_Exercise instructions_. Search the listing below for the word "computer", and copy every line in which it turns up.

_Data for review_.
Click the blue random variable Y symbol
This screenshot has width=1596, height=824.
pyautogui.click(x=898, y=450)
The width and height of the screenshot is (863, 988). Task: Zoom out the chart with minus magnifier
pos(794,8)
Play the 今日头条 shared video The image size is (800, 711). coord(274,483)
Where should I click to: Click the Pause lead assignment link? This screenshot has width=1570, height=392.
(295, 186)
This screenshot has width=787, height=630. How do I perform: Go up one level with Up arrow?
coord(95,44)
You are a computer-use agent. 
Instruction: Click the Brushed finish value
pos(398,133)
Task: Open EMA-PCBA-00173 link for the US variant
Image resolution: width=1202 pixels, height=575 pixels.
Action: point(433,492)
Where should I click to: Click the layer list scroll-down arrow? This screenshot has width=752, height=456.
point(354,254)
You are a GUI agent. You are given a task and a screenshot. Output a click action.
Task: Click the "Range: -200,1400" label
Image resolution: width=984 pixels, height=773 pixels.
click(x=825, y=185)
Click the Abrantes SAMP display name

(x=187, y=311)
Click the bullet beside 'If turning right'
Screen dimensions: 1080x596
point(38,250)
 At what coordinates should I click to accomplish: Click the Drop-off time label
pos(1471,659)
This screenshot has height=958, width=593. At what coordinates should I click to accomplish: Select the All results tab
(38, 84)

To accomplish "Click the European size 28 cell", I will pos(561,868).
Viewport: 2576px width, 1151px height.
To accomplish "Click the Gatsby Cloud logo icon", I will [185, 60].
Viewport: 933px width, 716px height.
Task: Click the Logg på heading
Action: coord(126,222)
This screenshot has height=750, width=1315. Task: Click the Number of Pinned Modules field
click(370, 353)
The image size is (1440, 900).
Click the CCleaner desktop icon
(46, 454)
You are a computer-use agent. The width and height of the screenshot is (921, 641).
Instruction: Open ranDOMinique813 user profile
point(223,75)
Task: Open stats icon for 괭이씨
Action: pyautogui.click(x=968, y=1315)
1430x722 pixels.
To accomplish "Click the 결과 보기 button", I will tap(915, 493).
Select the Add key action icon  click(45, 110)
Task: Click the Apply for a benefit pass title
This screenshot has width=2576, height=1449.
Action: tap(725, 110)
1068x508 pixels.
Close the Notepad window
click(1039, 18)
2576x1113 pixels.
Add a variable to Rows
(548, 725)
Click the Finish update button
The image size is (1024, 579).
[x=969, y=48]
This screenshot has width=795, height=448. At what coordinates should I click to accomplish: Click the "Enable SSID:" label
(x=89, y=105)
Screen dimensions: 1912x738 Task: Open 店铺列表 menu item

_Answer space_.
You are a computer-use agent. 
You are a computer-use agent. The width and height of the screenshot is (921, 641).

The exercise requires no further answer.